24.07.2024 – 07.01 – Afa, ondate di calore o al più leggere brezze che si dissipano man mano che la giornata procede. O, in alternativa, un cielo rannuvolato che tuona, senza però concedere il sollievo della pioggia. Sono le ultime giornate a Trieste e in Friuli Venezia Giulia; problematiche alle quali si aggiunge ora la concentrazione di ozono. Il borino degli ultimi giorni ha permesso di rimescolare le masse d’aria, diradando una concentrazione di gas ozono che iniziava ad essere problematica. Infatti, proprio negli ultimi giorni, erano stati superati i 120 microgrammi per metro cubo, considerati una soglia oltre la quale insorgono diversi problemi di salute. Sostanza infatti naturale l’ozono, questa però se presente in grandi quantità può causare difficoltà per bambini e persone over sessanta; o ancora per chi soffre di problemi respiratori.

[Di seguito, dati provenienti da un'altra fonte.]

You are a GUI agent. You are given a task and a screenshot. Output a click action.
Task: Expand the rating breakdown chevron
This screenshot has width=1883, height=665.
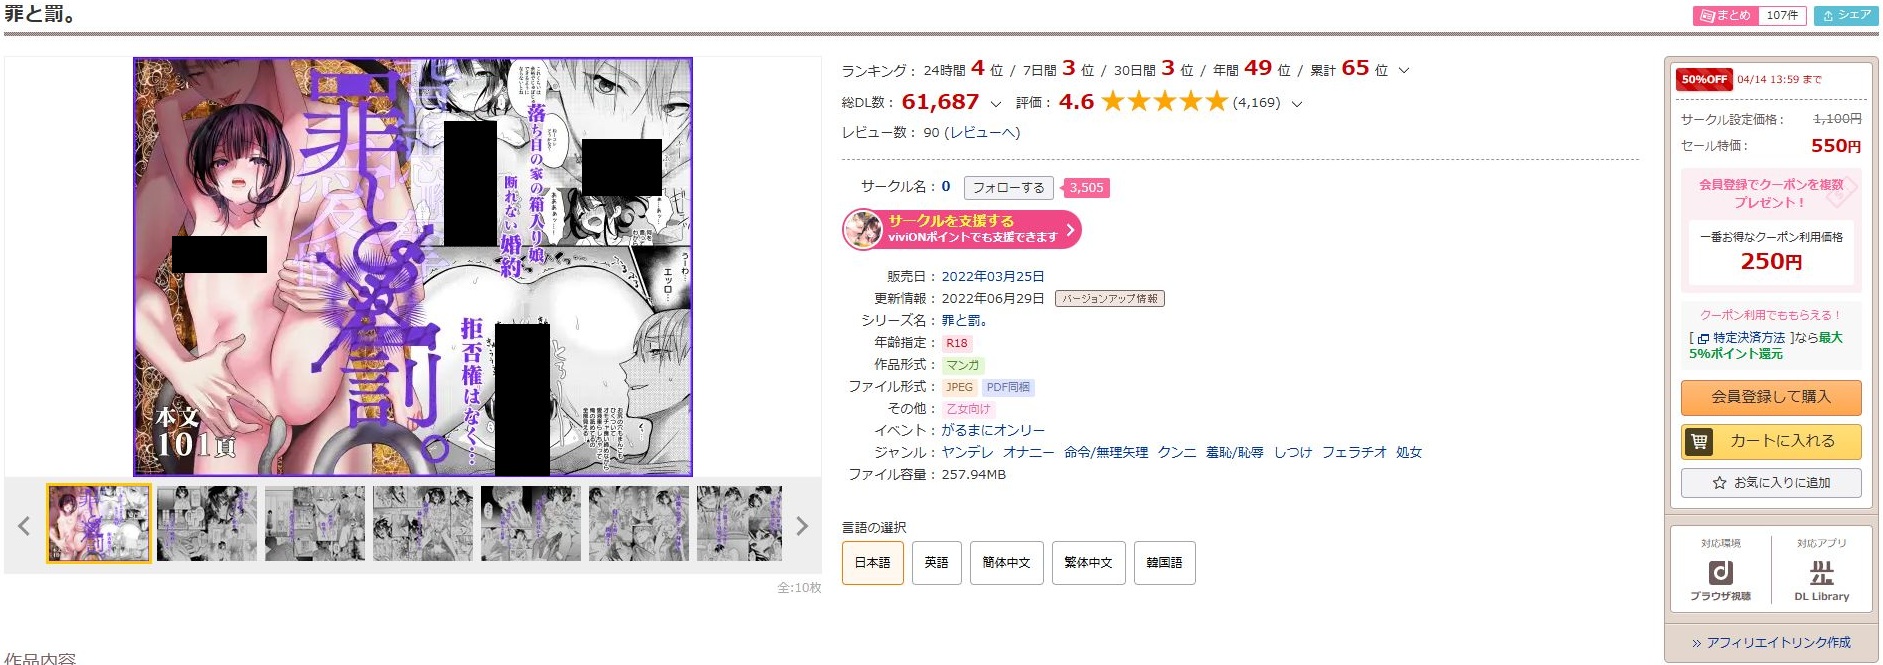click(x=1297, y=103)
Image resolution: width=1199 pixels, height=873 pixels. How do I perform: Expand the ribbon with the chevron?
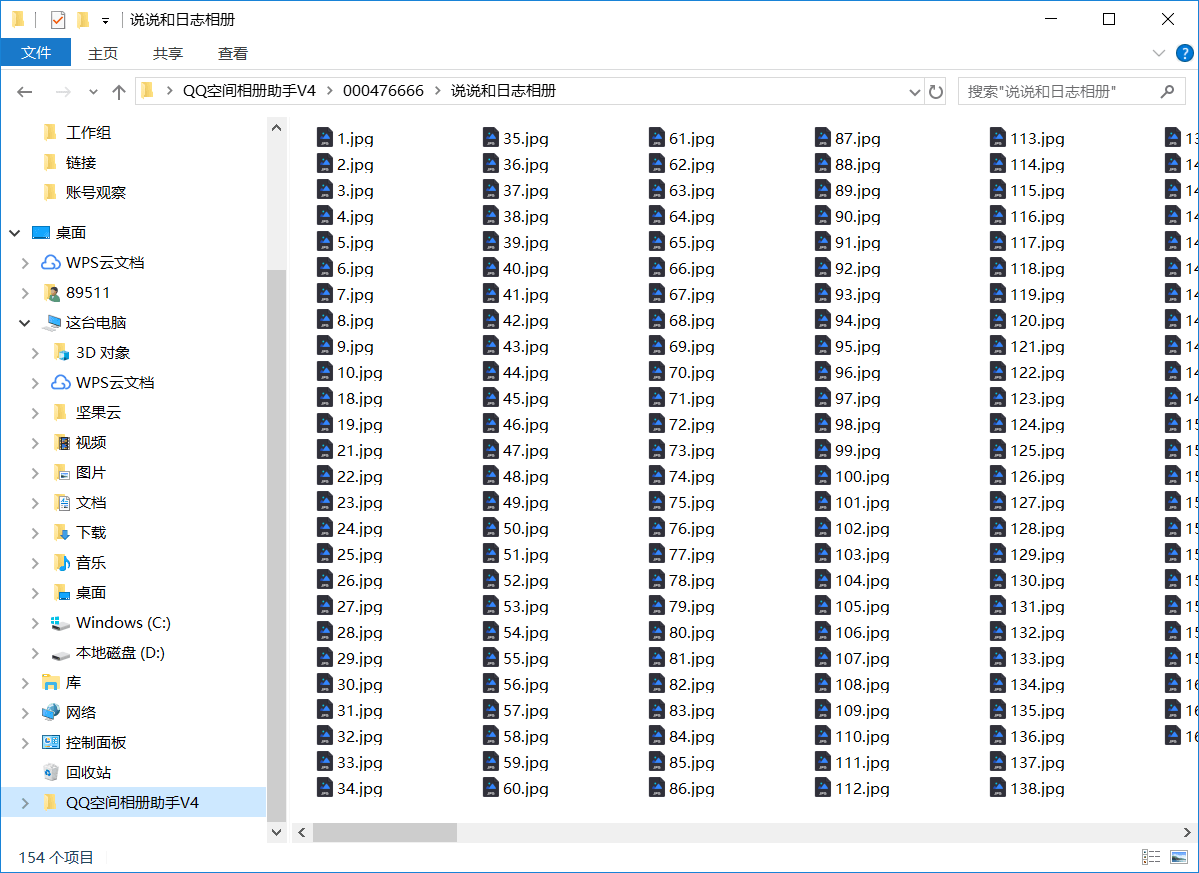[1159, 53]
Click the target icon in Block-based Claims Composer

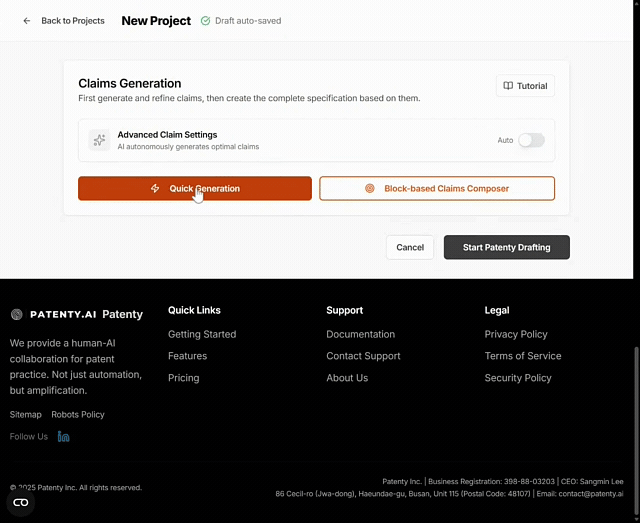click(369, 188)
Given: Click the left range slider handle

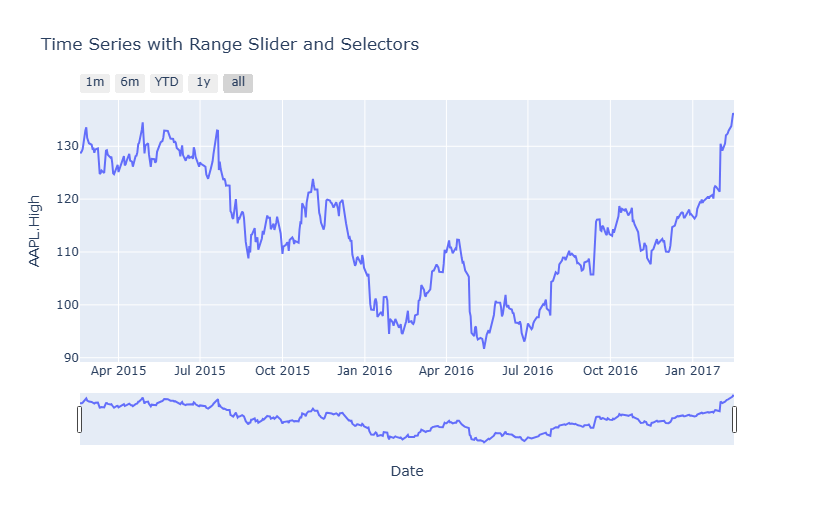Looking at the screenshot, I should (x=80, y=420).
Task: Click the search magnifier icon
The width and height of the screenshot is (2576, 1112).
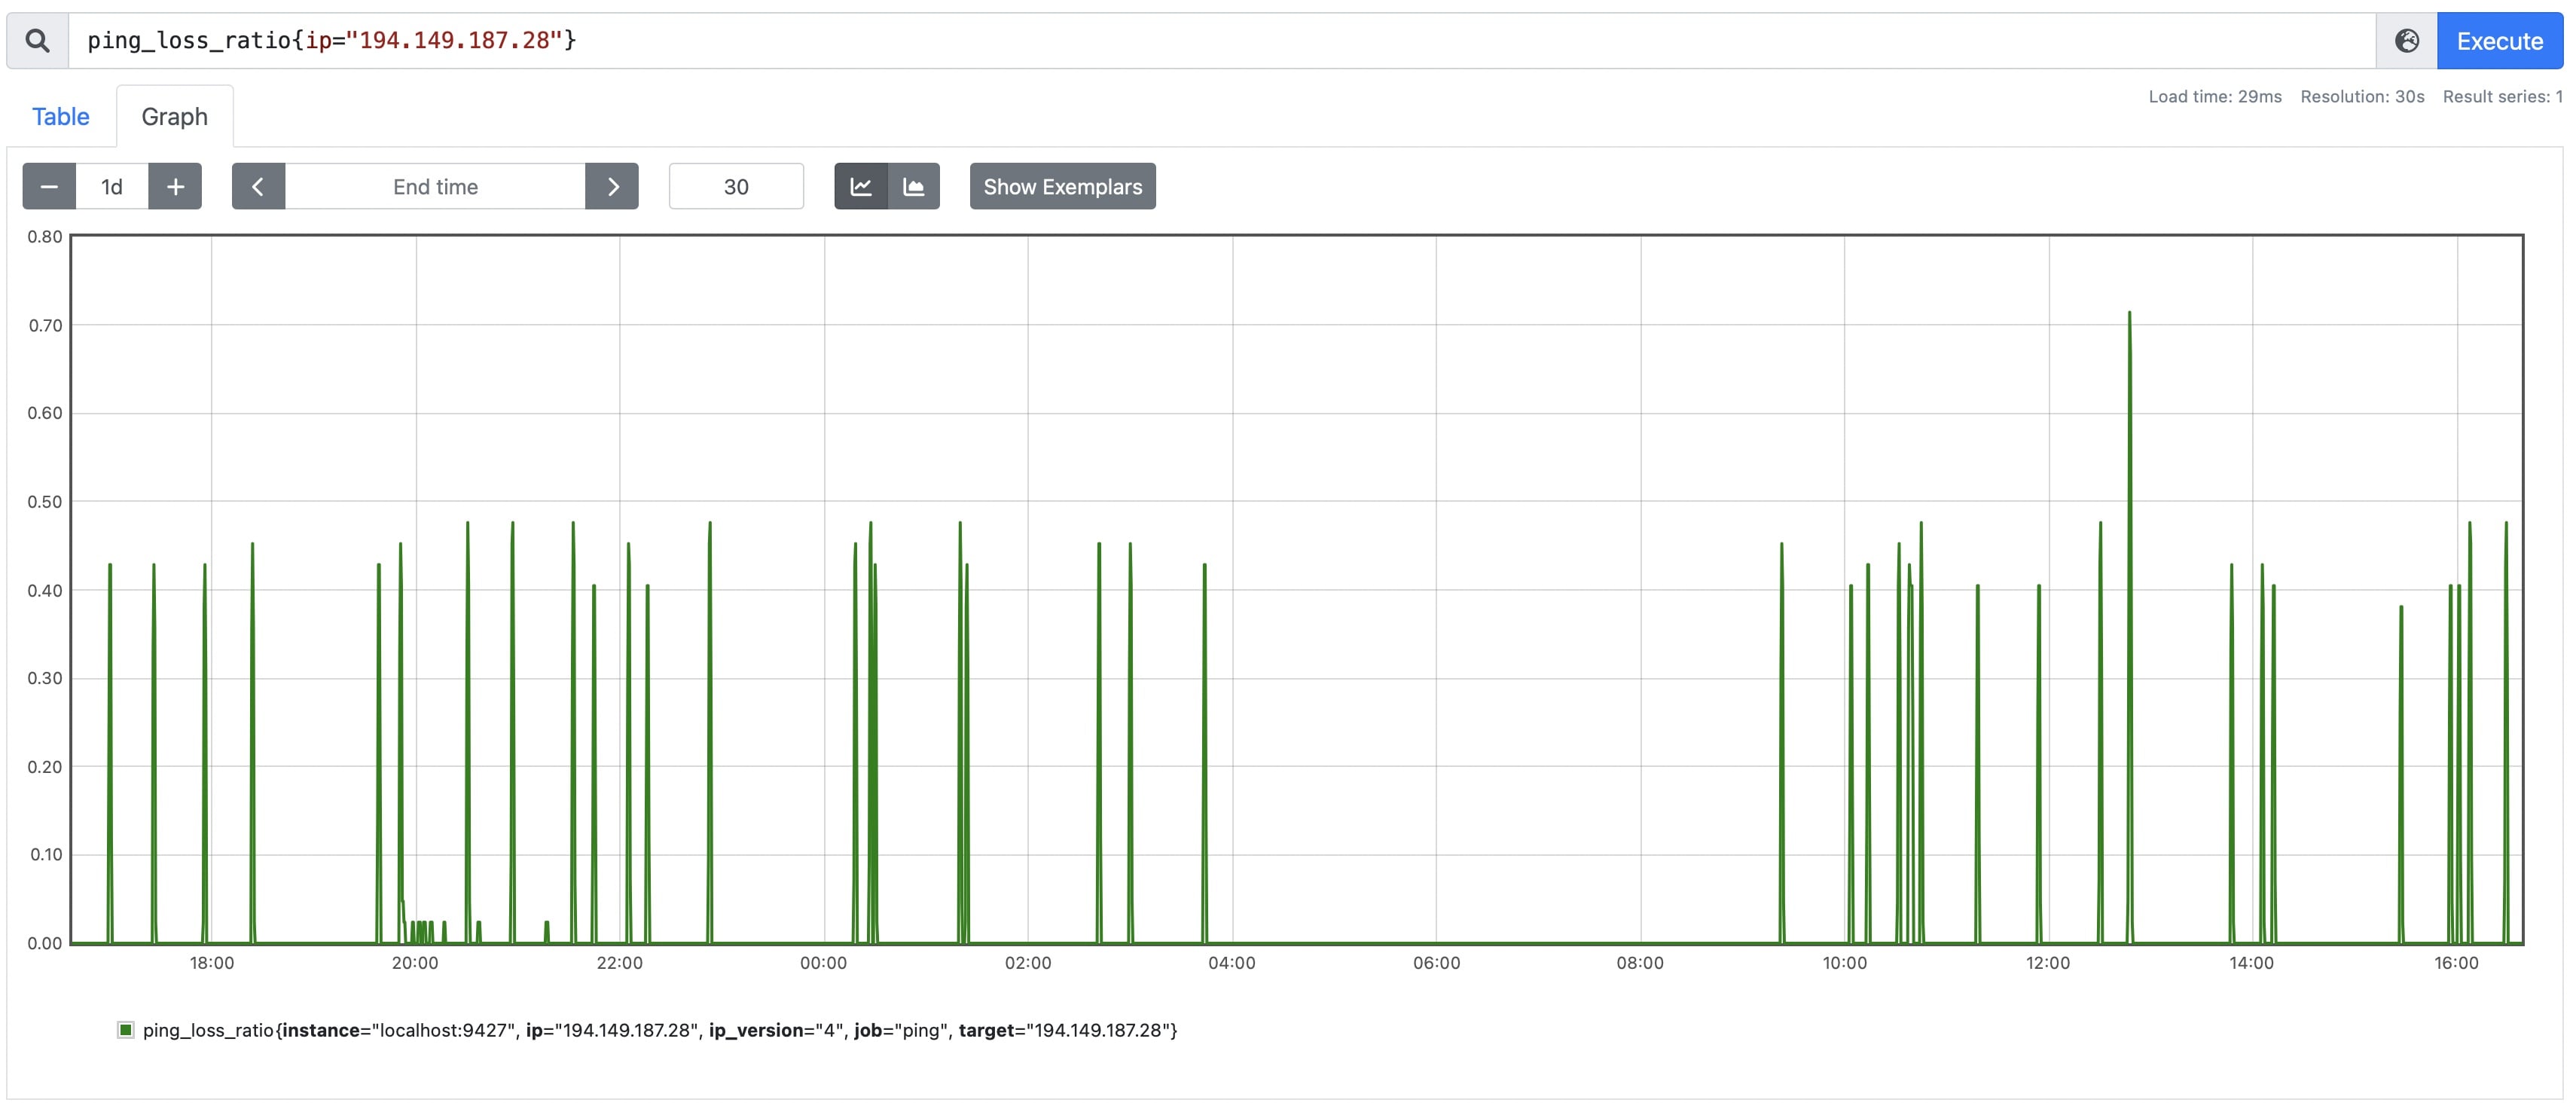Action: click(x=37, y=41)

I livelli elevati di ozono e un’esposizione lunga possono generare irritazioni ai polmoni, alla gola, al naso e agli occhi; lo si avverte in special modo durante gli esercizi fisici. Naturalmente, in un ambiente esterno, i rischi connessi all’ozono sono sempre relativi e variano da persona a persona. In generale appare preferibile evitare di rimanere in luoghi soleggiati chiusi o all’aria apertura durante le ore ‘calde’ quando l’ozono raggiunge le massime concentrazioni; evitare inoltre l’attività fisica intensa in luoghi soleggiati, in quanto il respiro accelerato favorisce l’assorbimento dell’ozono e in generale ventilare gli ambienti chiusi quando permane il fresco alla mattina presto o alla sera.
Ricordiamo che l’ozono è comunque un inquinante definito ‘secondario’, perchè si forma a seguito di reazione fotochimica di altri inquinanti come ossido di azoto e composti organici volatili, sotto la luce del sole. Il fenomeno è di solito regionale, senza variare troppo di città in città; in Friuli Venezia Giulia appare particolarmente concentrato a Lignano, Grado e al confine con il Veneto.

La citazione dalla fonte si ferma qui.